> _Text section_:

----------

Initially, all scratchcards were sold for £1, and were originally called National Lottery Instants. Over the years, scratchcards that range in price from £2 to £10 have been available. More expensive scratchcards are larger and offer more games with higher-value prizes. Some scratchcards have jackpots other than one-off payments, such as a yearly sum or a car. Odds for winning a top prize on a scratchcard depend greatly on how many have been sold and whether there are any top prize scratchcards in circulation at time of purchase. As the range of scratchcard games has increased, the odds of winning vary greatly. For a game with the highest available jackpot of £4,000,000, the odds of winning the jackpot are around 1 in 4,000,000, whereas for a game with a low jackpot prize (and thousands of jackpots available), the odds of winning the jackpot are as low as around 1 in 10,000.

----------

> _Recorded information_:
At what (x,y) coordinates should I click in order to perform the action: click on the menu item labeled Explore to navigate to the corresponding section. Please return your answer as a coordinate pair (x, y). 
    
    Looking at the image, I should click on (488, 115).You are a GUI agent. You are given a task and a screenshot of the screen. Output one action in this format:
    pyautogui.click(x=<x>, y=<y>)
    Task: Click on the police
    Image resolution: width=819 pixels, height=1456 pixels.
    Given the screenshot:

----------

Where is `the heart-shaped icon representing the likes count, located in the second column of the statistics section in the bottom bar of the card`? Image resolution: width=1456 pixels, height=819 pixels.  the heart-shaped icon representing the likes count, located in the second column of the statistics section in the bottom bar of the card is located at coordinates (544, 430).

----------

> _Instruction A_:
Decide whether each statement agrees with the scratchcard text, giving yes or no and quoting the words that settle it:
(i) Scratchcards first went by the name National Lottery Instants.
(ii) The more expensive scratchcards are smaller in size.
(iii) A car can be the jackpot on some scratchcards.
> _Instruction B_:
Answer these from the scratchcard text:
(i) What price were all scratchcards sold for at first?
(ii) What is the highest available jackpot named?
(iii) How low can the odds of winning the jackpot be for a game with a low jackpot prize?
Please rely on the scratchcard text alone.

> _Correct response A_:
(i) Yes: "were originally called National Lottery Instants"
(ii) No: "More expensive scratchcards are larger"
(iii) Yes: "such as a yearly sum or a car"

> _Correct response B_:
(i) £1
(ii) £4,000,000
(iii) Around 1 in 10,000